HART was a British multicenter screening study involving more than 11,000 women between 30 and 60 years of age from 161 family practices. The researchers randomized women with borderline cytology and women positive for high-risk HPV with negative cytology to receive either immediate colposcopy or repeat HPV testing, cytology, and colposcopy in 12 months.
In terms of detecting CIN2+, the authors found HPV testing to be considerably more sensitive than borderline or worse cytology (97.1% vs. 76.6%, respectively), and only slightly less specific (93.3% vs. 95.8%). They also found 12-month surveillance of HPV-positive women with negative or borderline cytology to be as effective as immediate colposcopy.
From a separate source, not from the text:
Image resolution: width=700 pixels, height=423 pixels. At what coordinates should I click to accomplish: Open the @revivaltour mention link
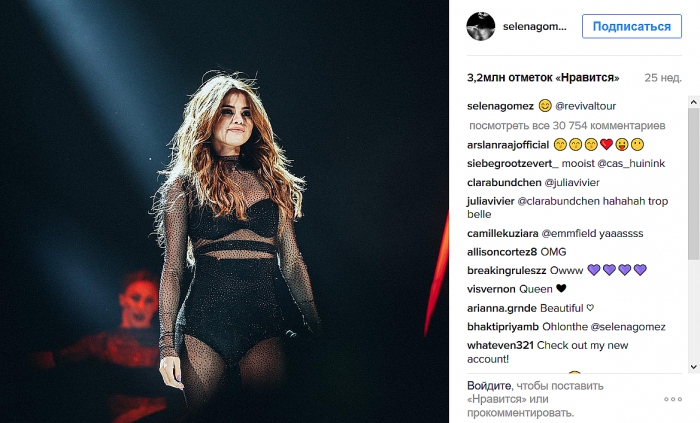(585, 106)
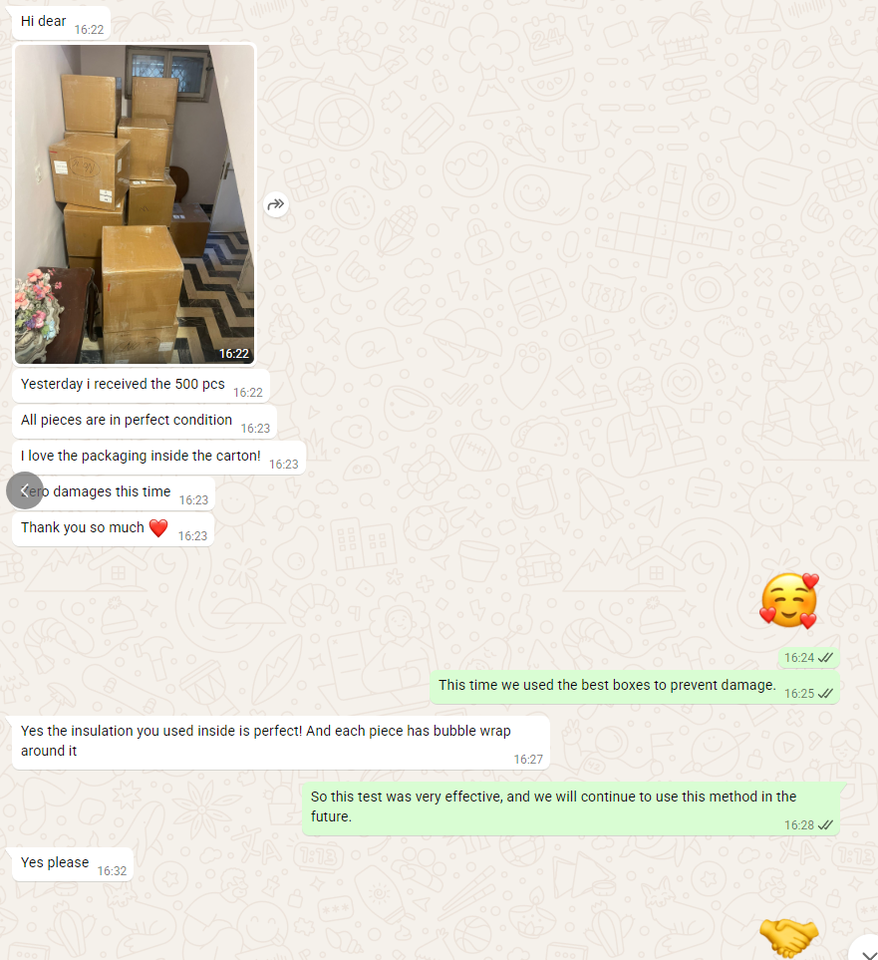This screenshot has width=878, height=960.
Task: Click the double checkmark at 16:25
Action: click(825, 693)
In addition, they determined that HPV testing is more sensitive than cytology in detecting atypical squamous cells of undetermined significance, and that it has the potential to reduce the rate of colposcopy referrals for mild dyskaryosis.1
An accompanying editorial in the same issue of the Lancet points out that while Pap cytology screening has successfully cut the incidence of cervical cancer by about 75%, Pap testing has a sensitivity of only about 51% and a high false-negative rate. The author also explains that the concept of serial diagnostic testing (with first a highly sensitive test followed by a highly specific one to triage) has good precedent in other areas of medicine, such as testing for syphilis. And finally, he supports shifting the focus of screening from a morphology-based approach to one that searches for the sexually transmitted cause, remarking that placing "the emphasis of prevention not only on women but on their partners as well" is long overdue.2
1. Cuzick J, Szarewski A, Cubie H, et al. Management of women who test positive for high-risk types of human papillomavirus: the HART study. Lancet. 2003;362:1871-1876.
2. Franco EL. Are we ready for a paradigm change in cervical cancer screening? Lancet. 2003;362:1866-1867.